LEYTON ORIENT Football Club will die in five years if it does not change its name and move to the Olympic Park, said its chairman yesterday.
Barry Hearn said a controversial name change to London Orient and a ground-share with West Ham at the 80,000-capacity stadium are crucial to the club's survival, and gives the club just half a decade if the "bold" moves do not come off.
The League One club chairman hopes to revive the Os' flagging fanbase by attracting younger fans to games with the name change, and aims to put itself at the heart of the community by giving free season tickets to under-18s in London, students and members of the Armed Forces, and free family season tickets to new residents of Olympic Park housing.
He also wants to move from Brisbane Road Stadium to share the Olympic Park with West Ham, and has tabled a bid for consideration by the London Legacy development Corporation, with a decision expected in less than two weeks.
Mr Hearn said: "We are dead in five years without these changes. It won't be an immediate death, it's by slow torture. Giving ourselves five years we'd be lucky to be playing in the conference [non-league].
"It's an ageing fanbase, the support is diminished. We had Sheffield United on the weekend and there were 4,800 people there."

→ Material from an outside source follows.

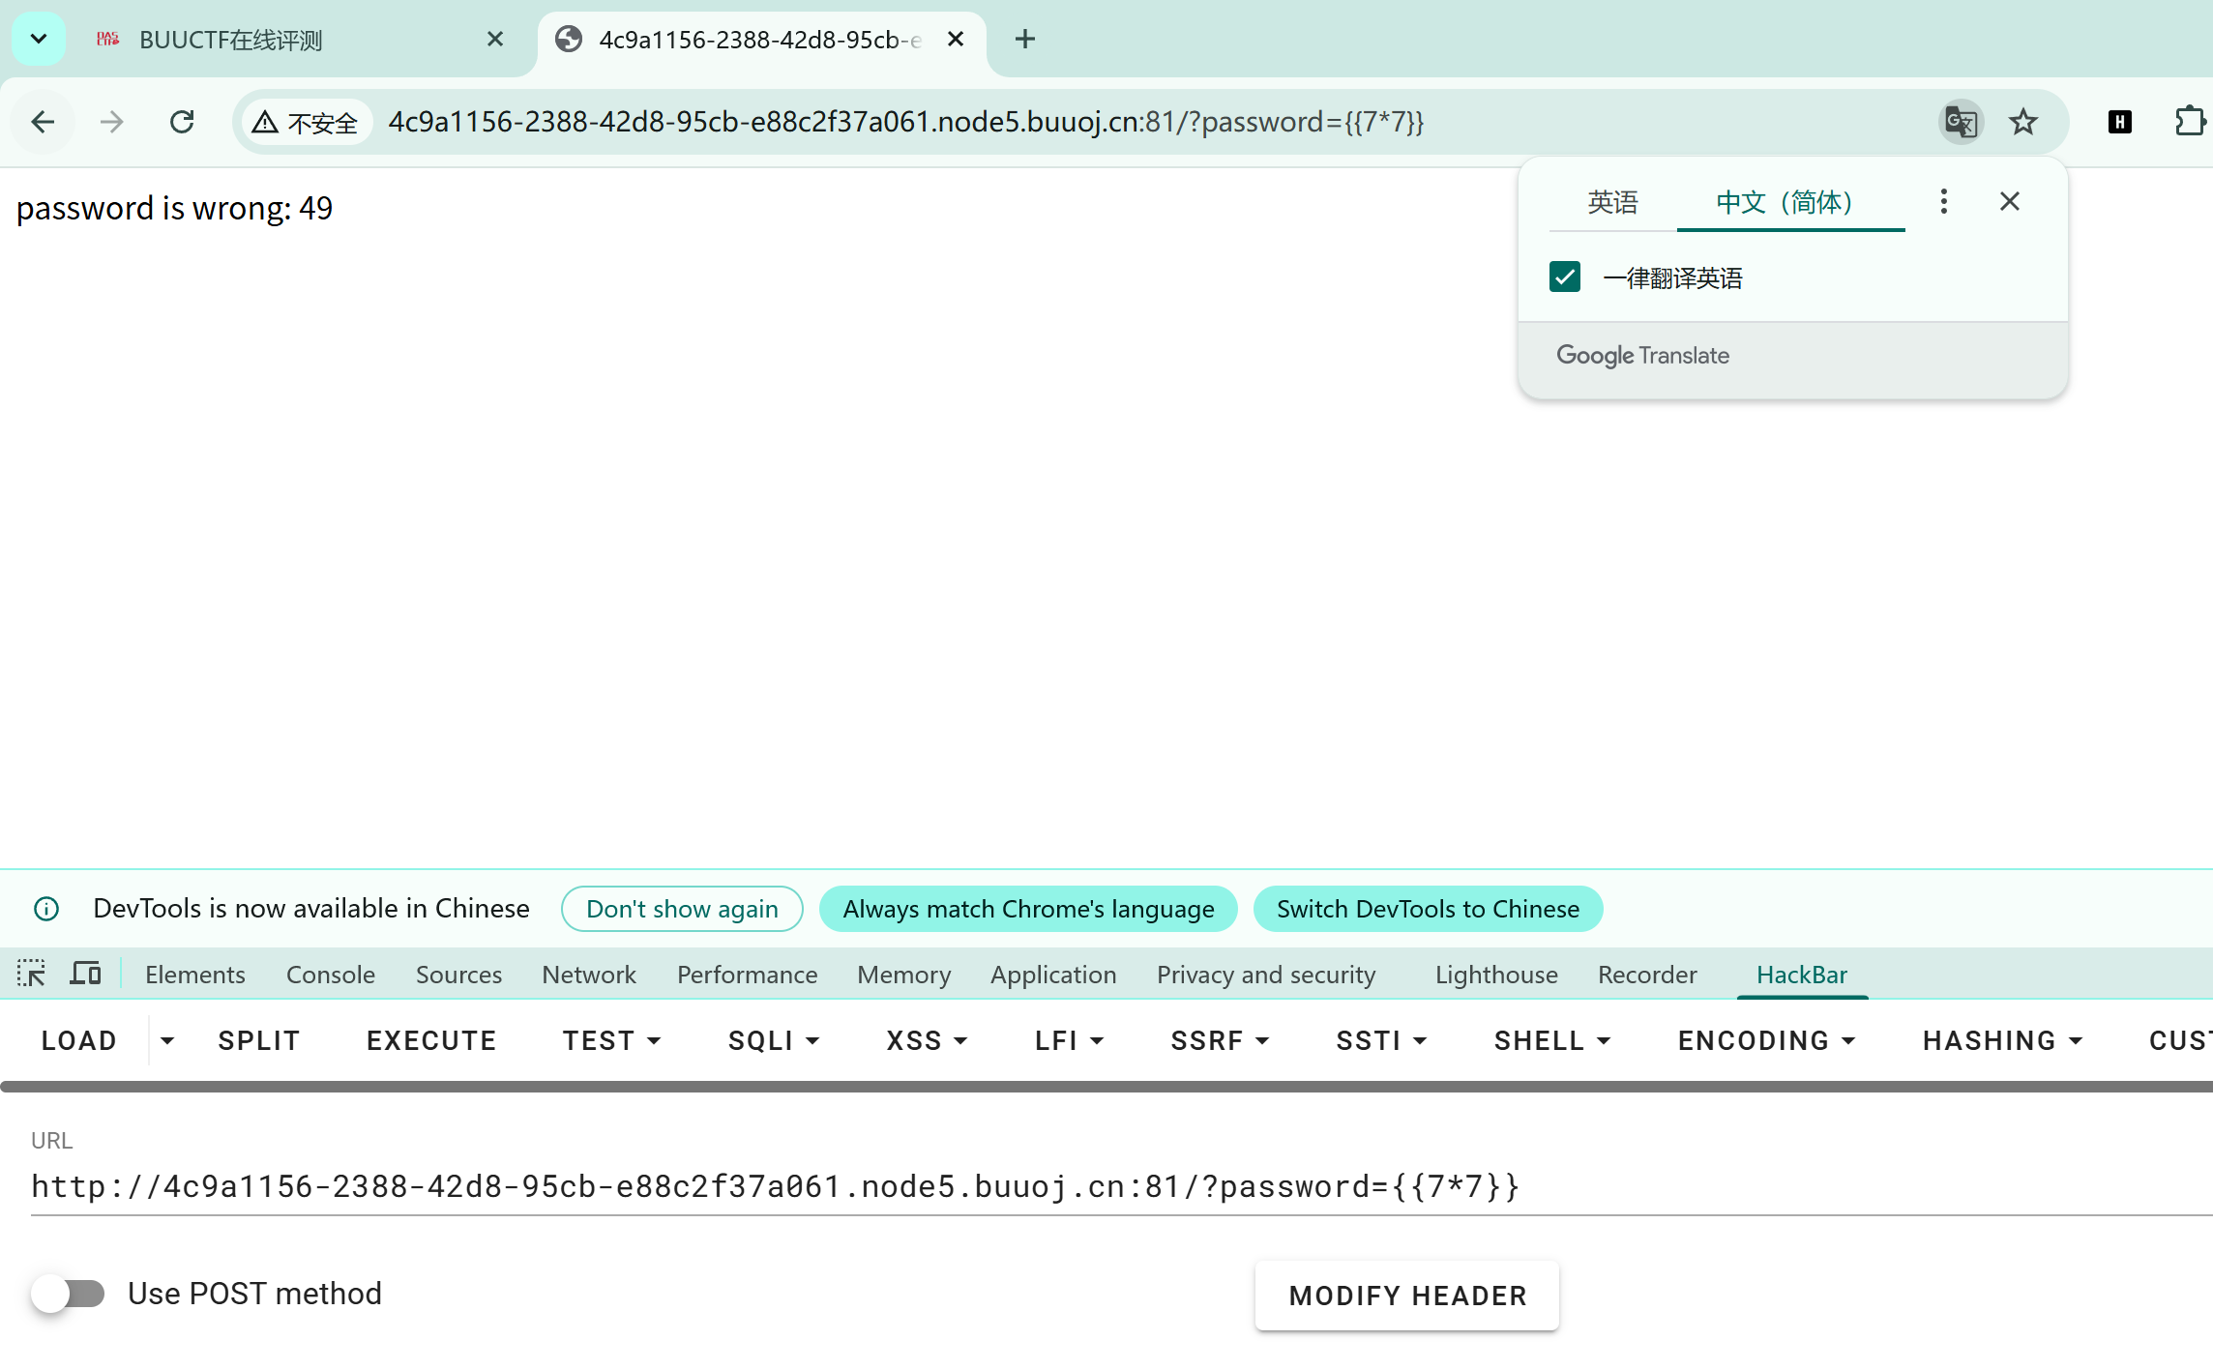Enable the Use POST method switch
Screen dimensions: 2213x1369
(68, 1294)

But the proposed name change proved unpopular with supporters when the Guardian interviewed them after their 1-0 home defeat to Sheffield United on Saturday, October 6.

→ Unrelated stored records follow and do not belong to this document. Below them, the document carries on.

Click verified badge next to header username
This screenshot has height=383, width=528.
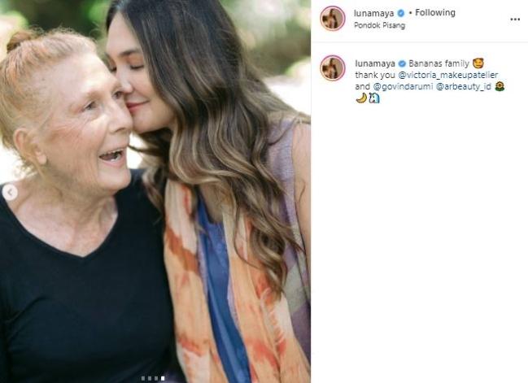pos(400,13)
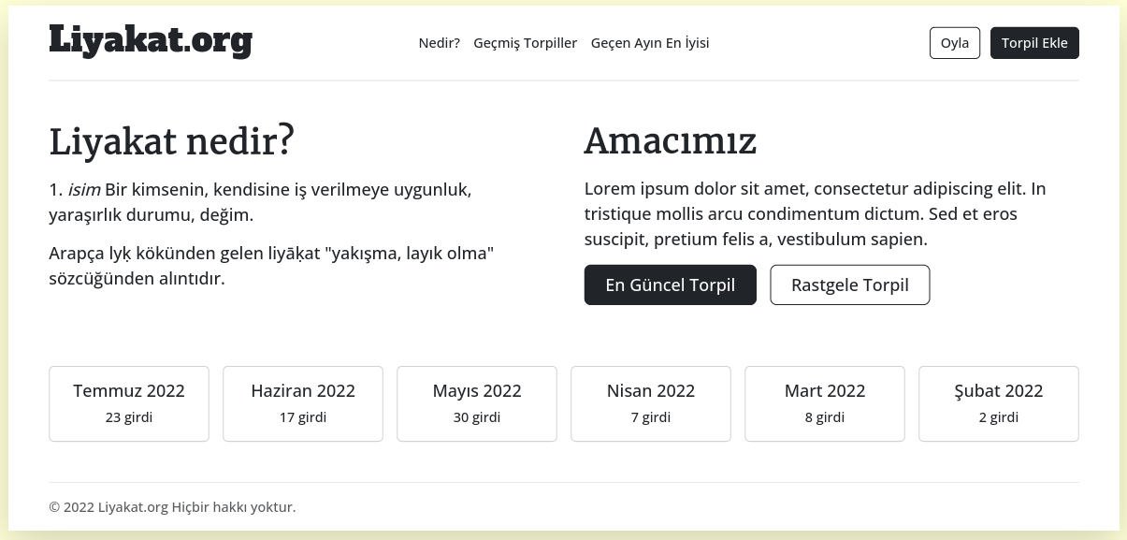The width and height of the screenshot is (1127, 540).
Task: Open Geçen Ayın En İyisi link
Action: click(650, 43)
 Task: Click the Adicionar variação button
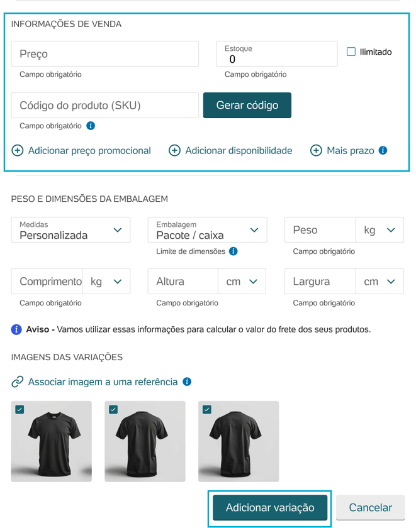tap(270, 507)
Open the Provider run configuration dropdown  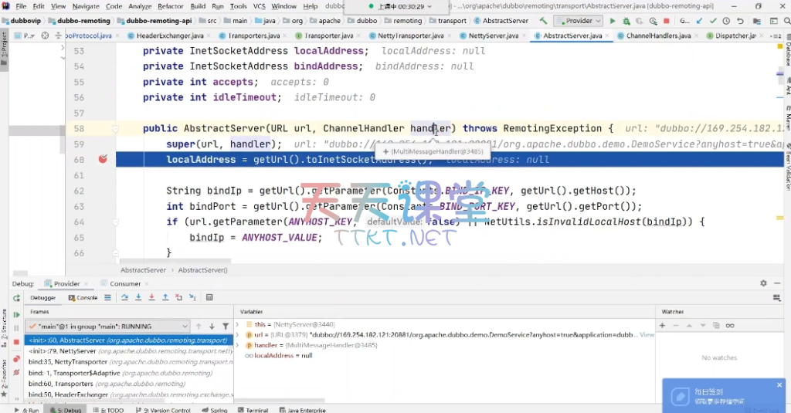pos(579,21)
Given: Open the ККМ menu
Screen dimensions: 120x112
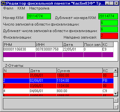Looking at the screenshot, I should [21, 8].
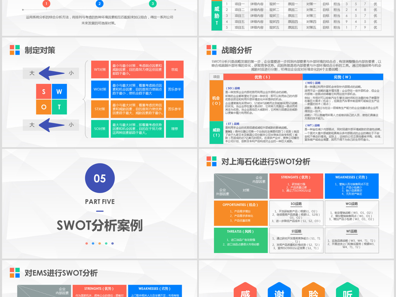Viewport: 396px width, 297px height.
Task: Click the four-color grid icon beside 战略分析
Action: coord(212,50)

Orient fanzine editor Sean McNeill, 31, of Geldeston Road, Clapton, said: "It’s not going to happen. It’s totally dependent on us getting the Olympic Stadium, which we’re not going to get.

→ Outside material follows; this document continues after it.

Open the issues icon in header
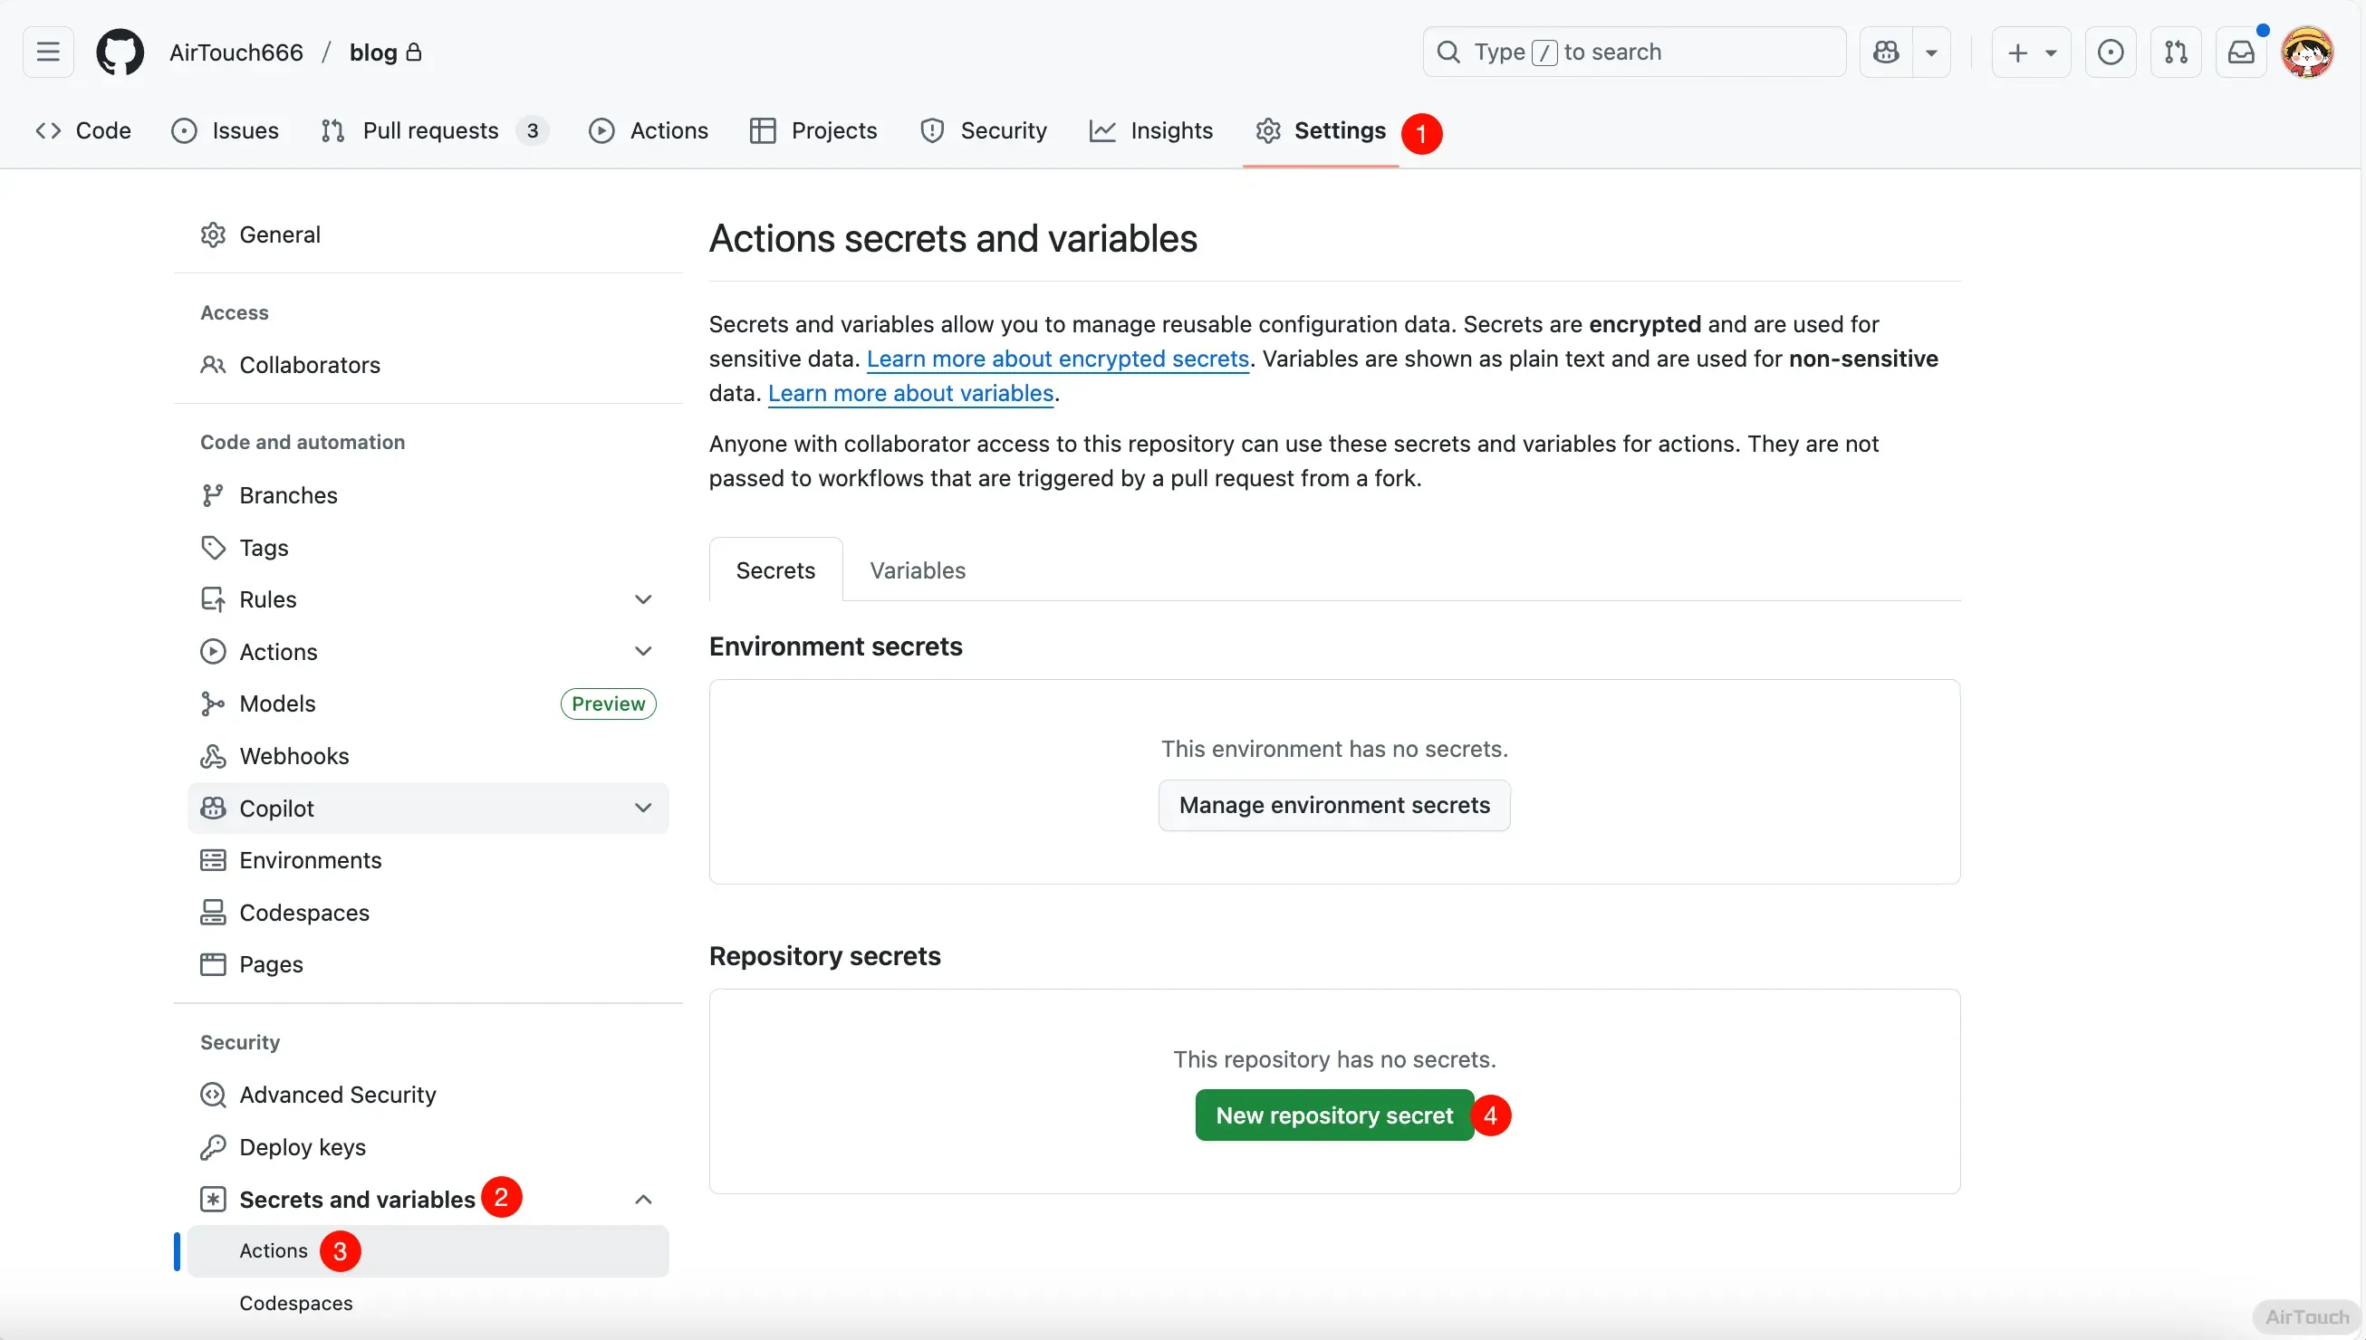This screenshot has width=2366, height=1340. [2110, 52]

"Calling ourselves London Orient isn’t going to make people in Kensington come and see us."
Tim Fountaine, 52, of Ellesmere Road, near Mile End, added: "London Orient – it’s a bit pretentious, isn’t it? Orient can’t represent the whole of London."
But Mr Hearn defended the idea, saying it would widen the fanbase to across the capital.
He said: "London Orient will come up first on Google. We have to be serious about rebuilding our fanbase. If our supporters are stuck in tradition I admire them for that, but we have to live in the real world.
"If West Ham get the stadium without us then we're competing with Premiership football down the road."